Bu zamanda Yusuf olabilmek çok zor!.. Züleyhalar köşe başlarını tutmuş kol geziyor. İnternette sinsice dolaşıyorlar avlarının peşinde… Karşı cins için de aynı tehlike söz konusu… Ne zaman bir av yakalasa, ne aile bırakır, ne huzur, ne ibadet, ne ahlâk ve ne de hizmet aşkı!.. İşi gücü nefis ve hevasını tatmin etmek… Bu yüzden nice aileler yıkıldı, ocaklar söndü, huzur ve sükûn berhevâ olup gitti. Ve malesef bu kasırgaya müslüman ailelerden tutulan çok oldu.

Nice müslüman hanımların  iffet, haya, iman ve ahlâkı bu kirli ve delaletli yolda yara aldı.  Eşinden, ailesinden, çevresinden ve sevdiklerinden oldu. Öyle bir kasırga ki, bazen facelerde vurdu, bazen mesengerde vs. sosyal medyada hep nefis, hevâ ve Şeytanın zebunu yapıp çıktı. Yerinde ve maksadına uygun kullanılmadığı zamanlarda, öylesine yolunu kaybettirdi ki, gece yarılarına kadar bu mayınlı tarlada gezdirip Şeytana maskara yaptırdı. Uykusuz gecelerin ardından sabah namazının geçirilmesi, iş yerinde yorgun, kızarmış gözler ve bitkin bir performans ve üzerinde kalan günah yükü! Bu fâni hayatta, bâkî hayatı kazanmak varken; boş, mâlâya’nî, günahtan başka sermaye üretmeyen fuzûlî işlerle iştiğal etmek hiç mü’mine yakışır mı? Tüm bunlar, iki rekat Teheccüd namazının lezzetine, kazandırdığı huzura denk gelebilir mi?

Çoğumuz, işimiz gereği teknolojiyi  kullanmak durumundayız. Onu kontrolümüzde tutup esiri olmamak en akıllı yoldur. Mesleğimiz gereği (e-okul, K12, not/ödev kayıtları hariç) günlük 30 dakika, bazen en fazla bir saati geçmez buralarda kalışımız.

Senin imtihanın hangisi?

Herkes bir imtihan süreci yaşar bu dünyada.
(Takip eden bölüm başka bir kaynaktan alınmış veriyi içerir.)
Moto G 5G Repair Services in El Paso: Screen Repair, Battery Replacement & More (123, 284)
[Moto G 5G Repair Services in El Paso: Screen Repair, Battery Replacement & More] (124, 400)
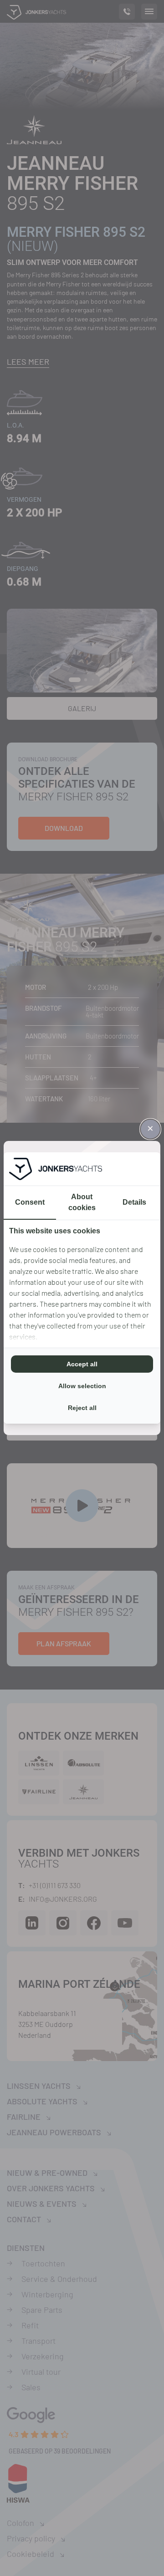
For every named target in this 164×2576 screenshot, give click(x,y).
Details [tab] (134, 1202)
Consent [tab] (30, 1202)
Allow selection (82, 1386)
Her zaman stabil bir hayat mümkün değil. Engeller, engellemeler, tağyirler, tebeddülatlar/değişimler/tahviller/değişiklikler/tecelliler v.s…
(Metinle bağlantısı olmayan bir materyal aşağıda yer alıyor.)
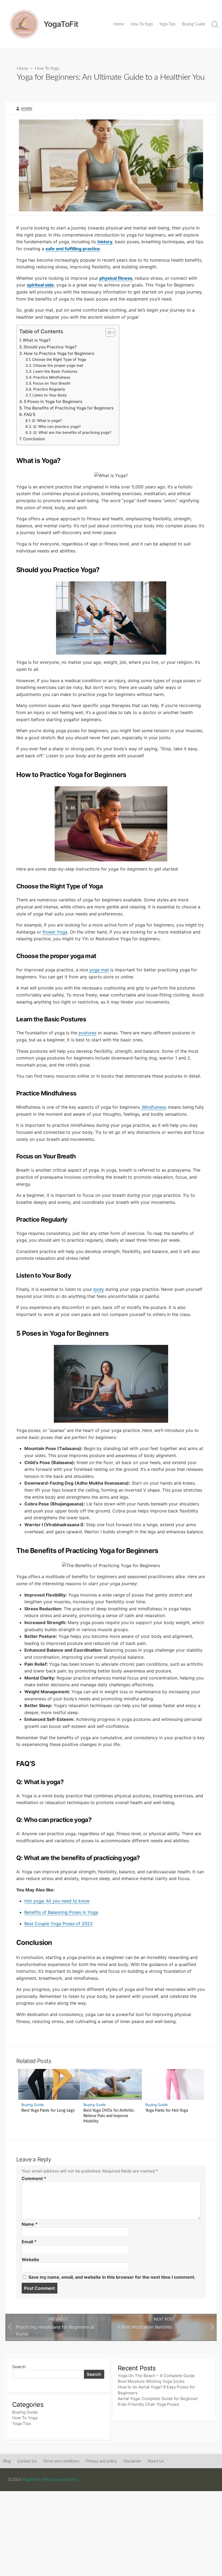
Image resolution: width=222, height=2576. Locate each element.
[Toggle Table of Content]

Kimi eş, kimi aş, kimi maaşla denenir. Kimi evlat, kimi salât, kimisi tâat, kimi mahâret, kimi tahâret, kimisi de ikametle tecrübe edilir.

Kimisi mal, kimi servet, şöhret, güzellik, şân ve şerefle imtihan edilir.
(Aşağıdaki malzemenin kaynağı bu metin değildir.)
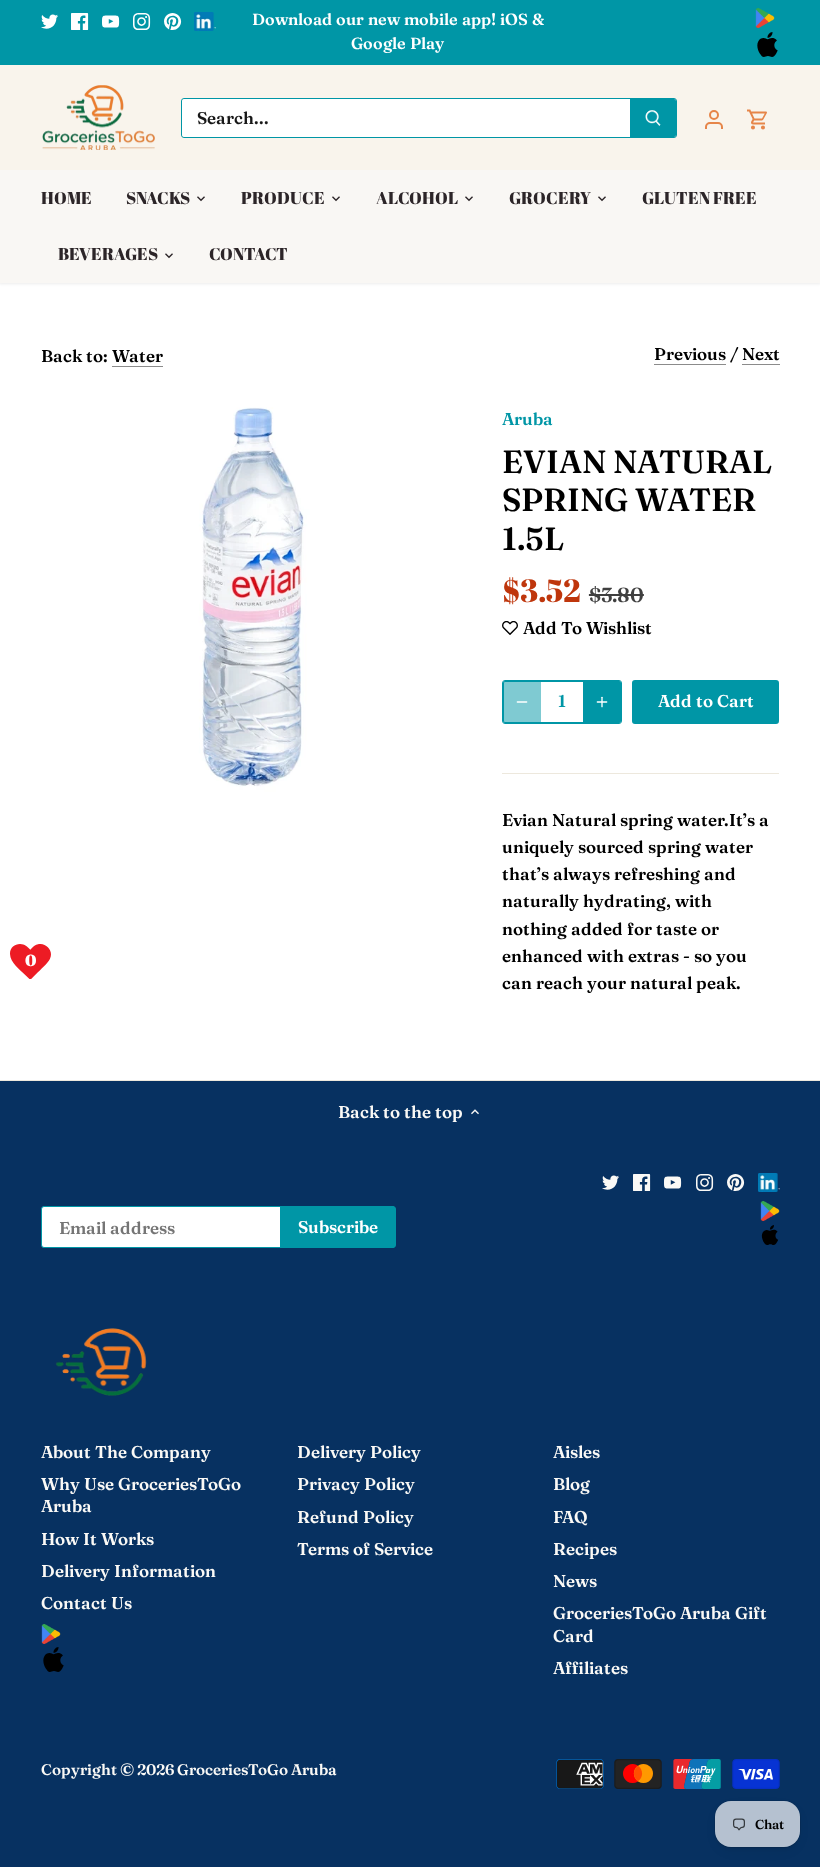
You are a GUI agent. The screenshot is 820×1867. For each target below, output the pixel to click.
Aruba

Kimi ilim, kimi filimle, kimi zevk, kimi elemle, kimi belâ, hayat-ı a’lâ ile sınava tâbi tutulur.

Mü’minlerin imtihanı daha  bir başka…

Allah Teâlâ, rubûbiyyet (her şeyi yavaş yavaş kemâline kavuşturmak) sıfatıyla bizleri iki şekilde imtihana tâbi tutar:

Biri: lütuf ile,

Diğeri: kahr ile.

Bir başka deyişle; biri cemâl, diğeri celâl iledir. Sadece lütuf ve  cemâl ile terbiye olmayı düşünmek, imtihan sırrına aykırıdır. Cenâb-ı Hak, imân ehline önce kahrın tecellileriyle muâmele eder, daha sonra lütfun tecellileriyle onların yaralarını sarar ve yardımına koşar. İmân ehli üzerinde âdetullah (kevnî kanunlar, sünnetullah) çoğunlukla bu şekilde tecelli eder. Resûl-i Ekrem (a.s.m) ve Hz. İbrâhîm (a.s)’ın hayatı buna en güzel örnektir.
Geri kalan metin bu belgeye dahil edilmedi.